Of course, I know my normal method of linking doesn't work, but you will be able to fix that :)

Tennessee Jed said...

Looks like I may have set a new record for non-Saturday night posts in terms of light traffic. I'll check back in a bit, but looks pretty much like "that's all folks!" ;)

Anonymous said...

Yeah, traffic's been light lately. Hopefully, with the holidays and the election over (though is the election ever over?), people will start flocking back.

AndrewPrice said...

Scott, Sadly, that seems to be the case these days. It's all about safe rather than good. Even most of the "independent" films are little more than generic Hollywood "product."

It's kind of depressing actually.

Individualist said...

Tennessee Jed you invoked my name and like a badly plotted movie Demon I called.
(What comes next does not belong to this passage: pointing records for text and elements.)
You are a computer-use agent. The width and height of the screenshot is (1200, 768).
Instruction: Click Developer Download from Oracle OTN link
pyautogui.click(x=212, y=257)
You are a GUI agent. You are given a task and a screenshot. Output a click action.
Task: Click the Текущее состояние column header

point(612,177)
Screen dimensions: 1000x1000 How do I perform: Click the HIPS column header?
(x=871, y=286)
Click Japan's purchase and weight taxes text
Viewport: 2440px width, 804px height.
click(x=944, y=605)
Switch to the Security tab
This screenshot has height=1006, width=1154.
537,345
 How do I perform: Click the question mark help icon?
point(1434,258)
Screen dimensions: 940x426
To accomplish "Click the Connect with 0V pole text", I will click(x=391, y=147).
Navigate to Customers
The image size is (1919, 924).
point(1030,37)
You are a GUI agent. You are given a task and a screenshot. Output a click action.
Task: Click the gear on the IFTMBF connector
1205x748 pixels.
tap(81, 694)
This sounds like a great film. I saw Another Earth and liked it.

This director is really good and this one sounds interesting. And you are right, these are the kind of films that Hollywoood just won't do.

Tennessee Jed said...

Thanks, Indi; I agree Hollywood doesn't seem to do this kind of movie. I liked this one even better than Another Earth, so I think you would enjoy it.